HOW TO COMPLETE THIS TASK:
Which lines of the data contain the string "right"? Copy every one.
——————
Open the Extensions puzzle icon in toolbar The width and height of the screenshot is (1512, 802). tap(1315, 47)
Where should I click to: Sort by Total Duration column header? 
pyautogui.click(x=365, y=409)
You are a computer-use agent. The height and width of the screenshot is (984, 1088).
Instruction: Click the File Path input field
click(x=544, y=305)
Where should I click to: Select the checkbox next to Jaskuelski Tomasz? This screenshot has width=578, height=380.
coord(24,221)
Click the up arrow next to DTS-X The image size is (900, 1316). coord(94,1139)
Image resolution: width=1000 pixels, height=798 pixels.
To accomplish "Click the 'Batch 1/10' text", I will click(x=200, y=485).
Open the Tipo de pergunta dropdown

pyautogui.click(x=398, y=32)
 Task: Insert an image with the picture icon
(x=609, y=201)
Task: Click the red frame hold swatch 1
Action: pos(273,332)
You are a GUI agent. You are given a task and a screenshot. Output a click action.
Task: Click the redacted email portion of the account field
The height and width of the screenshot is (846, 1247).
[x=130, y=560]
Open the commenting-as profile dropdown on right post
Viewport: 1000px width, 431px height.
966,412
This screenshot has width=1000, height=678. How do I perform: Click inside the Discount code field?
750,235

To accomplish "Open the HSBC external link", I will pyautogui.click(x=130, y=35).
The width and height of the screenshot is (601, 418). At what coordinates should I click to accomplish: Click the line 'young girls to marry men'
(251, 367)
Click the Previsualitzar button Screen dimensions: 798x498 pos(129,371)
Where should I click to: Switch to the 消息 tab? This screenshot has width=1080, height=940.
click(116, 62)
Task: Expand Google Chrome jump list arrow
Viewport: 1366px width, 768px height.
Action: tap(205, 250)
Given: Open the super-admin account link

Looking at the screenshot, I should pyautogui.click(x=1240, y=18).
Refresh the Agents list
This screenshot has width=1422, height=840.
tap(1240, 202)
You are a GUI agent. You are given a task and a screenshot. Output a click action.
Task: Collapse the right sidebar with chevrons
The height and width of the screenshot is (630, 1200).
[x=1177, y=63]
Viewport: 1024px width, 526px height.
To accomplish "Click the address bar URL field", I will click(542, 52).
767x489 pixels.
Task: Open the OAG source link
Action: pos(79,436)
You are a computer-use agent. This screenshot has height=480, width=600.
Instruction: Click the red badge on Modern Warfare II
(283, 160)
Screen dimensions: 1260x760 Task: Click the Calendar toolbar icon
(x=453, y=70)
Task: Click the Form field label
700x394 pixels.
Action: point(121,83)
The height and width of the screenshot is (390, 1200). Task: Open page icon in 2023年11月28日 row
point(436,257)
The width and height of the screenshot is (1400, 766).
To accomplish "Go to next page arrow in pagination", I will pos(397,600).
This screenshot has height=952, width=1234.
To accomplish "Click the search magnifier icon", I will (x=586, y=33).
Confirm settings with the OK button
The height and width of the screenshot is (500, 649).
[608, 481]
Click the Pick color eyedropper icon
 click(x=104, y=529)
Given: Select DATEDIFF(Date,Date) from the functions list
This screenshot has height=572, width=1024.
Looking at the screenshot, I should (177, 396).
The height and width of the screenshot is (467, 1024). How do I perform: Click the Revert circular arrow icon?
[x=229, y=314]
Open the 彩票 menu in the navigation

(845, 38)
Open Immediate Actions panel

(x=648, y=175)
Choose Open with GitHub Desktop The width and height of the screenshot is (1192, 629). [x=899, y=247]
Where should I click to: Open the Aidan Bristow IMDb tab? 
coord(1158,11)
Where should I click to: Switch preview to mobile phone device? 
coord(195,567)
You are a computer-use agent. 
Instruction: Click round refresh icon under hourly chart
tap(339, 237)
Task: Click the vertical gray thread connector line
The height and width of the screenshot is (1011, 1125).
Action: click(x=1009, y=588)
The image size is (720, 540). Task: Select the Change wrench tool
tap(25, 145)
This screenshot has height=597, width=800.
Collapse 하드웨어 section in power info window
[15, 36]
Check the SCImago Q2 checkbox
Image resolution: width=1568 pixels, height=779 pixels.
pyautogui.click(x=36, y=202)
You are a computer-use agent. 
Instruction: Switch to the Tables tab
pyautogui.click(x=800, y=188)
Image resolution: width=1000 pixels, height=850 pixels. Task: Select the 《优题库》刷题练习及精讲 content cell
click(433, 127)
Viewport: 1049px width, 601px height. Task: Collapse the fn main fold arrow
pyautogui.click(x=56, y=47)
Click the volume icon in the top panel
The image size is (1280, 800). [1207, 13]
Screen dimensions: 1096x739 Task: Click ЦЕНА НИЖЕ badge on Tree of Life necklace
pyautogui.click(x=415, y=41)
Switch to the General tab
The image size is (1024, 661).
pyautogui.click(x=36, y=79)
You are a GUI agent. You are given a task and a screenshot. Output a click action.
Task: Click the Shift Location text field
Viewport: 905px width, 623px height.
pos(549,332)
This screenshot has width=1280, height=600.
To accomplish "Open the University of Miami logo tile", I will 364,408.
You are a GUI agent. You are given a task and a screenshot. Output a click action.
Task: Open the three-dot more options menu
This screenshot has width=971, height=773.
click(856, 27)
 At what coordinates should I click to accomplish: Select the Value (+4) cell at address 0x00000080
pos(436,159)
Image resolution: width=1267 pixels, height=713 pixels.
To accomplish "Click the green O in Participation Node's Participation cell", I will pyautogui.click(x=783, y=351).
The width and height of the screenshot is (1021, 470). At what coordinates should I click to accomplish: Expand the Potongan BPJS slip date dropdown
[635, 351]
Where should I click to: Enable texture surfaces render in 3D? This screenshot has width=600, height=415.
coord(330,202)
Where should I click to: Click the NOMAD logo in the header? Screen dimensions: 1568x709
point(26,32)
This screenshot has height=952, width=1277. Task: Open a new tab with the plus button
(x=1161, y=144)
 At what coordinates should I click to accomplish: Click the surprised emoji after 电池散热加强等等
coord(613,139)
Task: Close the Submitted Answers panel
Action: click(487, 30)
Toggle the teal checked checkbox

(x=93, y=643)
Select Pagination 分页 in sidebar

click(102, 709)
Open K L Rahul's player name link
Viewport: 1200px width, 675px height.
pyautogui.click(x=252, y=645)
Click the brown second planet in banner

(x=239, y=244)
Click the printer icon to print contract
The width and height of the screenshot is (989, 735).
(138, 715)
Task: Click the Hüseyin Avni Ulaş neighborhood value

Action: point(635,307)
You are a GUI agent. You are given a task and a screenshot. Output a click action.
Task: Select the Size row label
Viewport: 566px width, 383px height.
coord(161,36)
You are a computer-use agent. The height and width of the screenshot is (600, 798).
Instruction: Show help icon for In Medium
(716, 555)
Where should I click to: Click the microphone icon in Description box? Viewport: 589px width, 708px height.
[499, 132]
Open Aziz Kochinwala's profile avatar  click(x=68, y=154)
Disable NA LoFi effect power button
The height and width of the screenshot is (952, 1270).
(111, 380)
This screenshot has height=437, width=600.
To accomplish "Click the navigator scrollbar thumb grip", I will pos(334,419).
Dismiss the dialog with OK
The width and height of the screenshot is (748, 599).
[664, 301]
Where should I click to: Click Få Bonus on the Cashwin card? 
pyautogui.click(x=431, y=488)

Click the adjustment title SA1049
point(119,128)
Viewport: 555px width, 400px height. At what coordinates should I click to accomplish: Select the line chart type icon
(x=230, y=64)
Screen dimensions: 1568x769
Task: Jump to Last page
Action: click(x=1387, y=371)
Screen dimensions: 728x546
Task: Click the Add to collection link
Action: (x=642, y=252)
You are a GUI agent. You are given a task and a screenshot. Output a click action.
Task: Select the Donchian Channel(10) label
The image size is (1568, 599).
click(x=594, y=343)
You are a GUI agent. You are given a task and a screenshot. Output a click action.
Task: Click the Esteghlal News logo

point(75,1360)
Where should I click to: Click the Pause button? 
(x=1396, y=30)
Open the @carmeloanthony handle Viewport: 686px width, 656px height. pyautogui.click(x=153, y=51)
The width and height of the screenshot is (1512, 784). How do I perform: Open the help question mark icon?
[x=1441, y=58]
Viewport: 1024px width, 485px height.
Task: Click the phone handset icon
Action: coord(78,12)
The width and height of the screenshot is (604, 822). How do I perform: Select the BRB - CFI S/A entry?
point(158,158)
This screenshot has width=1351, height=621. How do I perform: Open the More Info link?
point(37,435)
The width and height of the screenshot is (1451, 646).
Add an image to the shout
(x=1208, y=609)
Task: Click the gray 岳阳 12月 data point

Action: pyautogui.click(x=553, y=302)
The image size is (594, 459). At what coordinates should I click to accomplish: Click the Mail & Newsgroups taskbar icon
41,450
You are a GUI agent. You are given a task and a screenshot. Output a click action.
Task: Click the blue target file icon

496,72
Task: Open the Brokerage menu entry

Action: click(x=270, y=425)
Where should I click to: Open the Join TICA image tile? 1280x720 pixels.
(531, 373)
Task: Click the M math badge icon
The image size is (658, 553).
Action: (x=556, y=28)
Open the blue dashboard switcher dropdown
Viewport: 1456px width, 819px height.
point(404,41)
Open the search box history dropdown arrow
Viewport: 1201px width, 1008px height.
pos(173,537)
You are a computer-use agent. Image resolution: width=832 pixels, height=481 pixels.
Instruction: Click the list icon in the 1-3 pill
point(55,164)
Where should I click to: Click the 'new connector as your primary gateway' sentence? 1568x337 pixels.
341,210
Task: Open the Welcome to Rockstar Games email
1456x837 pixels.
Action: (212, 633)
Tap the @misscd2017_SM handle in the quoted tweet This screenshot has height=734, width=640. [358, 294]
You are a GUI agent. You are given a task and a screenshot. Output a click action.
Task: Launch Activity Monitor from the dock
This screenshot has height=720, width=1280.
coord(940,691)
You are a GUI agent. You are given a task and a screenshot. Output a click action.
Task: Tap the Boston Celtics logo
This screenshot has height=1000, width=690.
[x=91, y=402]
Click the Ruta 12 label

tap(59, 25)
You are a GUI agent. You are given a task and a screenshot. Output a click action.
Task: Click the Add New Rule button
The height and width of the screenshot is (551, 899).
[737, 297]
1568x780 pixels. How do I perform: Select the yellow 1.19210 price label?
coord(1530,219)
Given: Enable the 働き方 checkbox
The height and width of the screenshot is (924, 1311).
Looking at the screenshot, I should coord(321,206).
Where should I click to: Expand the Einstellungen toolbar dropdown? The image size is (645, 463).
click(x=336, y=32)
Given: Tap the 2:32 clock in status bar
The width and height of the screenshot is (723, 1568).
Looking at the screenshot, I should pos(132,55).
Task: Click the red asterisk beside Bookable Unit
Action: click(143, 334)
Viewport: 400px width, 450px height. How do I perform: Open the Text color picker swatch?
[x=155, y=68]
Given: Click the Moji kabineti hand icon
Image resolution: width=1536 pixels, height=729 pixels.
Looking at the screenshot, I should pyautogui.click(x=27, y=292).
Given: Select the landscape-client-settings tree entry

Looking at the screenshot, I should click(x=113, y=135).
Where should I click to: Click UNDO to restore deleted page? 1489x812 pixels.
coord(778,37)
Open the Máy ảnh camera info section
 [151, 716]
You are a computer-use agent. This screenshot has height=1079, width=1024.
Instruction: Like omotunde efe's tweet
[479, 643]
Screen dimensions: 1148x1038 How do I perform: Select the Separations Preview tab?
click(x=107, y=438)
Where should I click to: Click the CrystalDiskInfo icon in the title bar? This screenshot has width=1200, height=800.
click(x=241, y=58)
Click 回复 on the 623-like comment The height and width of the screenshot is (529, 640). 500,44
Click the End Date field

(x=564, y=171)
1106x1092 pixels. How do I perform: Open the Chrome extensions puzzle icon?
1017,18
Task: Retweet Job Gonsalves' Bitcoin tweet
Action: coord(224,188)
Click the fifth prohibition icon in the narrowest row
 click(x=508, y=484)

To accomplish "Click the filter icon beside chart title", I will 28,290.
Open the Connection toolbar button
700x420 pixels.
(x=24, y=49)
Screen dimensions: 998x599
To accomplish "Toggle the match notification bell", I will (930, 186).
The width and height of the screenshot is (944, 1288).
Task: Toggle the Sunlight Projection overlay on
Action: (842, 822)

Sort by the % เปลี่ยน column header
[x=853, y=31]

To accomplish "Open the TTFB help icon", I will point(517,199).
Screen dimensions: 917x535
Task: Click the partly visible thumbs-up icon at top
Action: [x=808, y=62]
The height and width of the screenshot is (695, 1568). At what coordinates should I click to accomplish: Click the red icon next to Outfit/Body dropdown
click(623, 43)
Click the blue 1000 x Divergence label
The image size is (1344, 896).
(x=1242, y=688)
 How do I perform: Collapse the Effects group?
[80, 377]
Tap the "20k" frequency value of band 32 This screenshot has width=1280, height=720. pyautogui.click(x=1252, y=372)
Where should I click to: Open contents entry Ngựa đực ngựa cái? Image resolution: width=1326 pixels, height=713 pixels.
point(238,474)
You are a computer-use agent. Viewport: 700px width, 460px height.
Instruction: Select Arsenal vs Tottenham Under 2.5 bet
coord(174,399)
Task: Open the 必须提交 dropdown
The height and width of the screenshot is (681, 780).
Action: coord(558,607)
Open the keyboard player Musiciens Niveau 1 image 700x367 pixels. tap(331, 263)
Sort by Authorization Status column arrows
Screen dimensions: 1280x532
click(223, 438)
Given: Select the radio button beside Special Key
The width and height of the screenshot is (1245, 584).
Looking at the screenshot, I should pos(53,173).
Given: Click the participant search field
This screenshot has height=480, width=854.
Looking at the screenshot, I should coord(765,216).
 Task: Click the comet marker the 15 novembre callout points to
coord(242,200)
——————
OUTPUT:
Open the commenting-as profile dropdown on right post
Task: Collapse the right sidebar with chevrons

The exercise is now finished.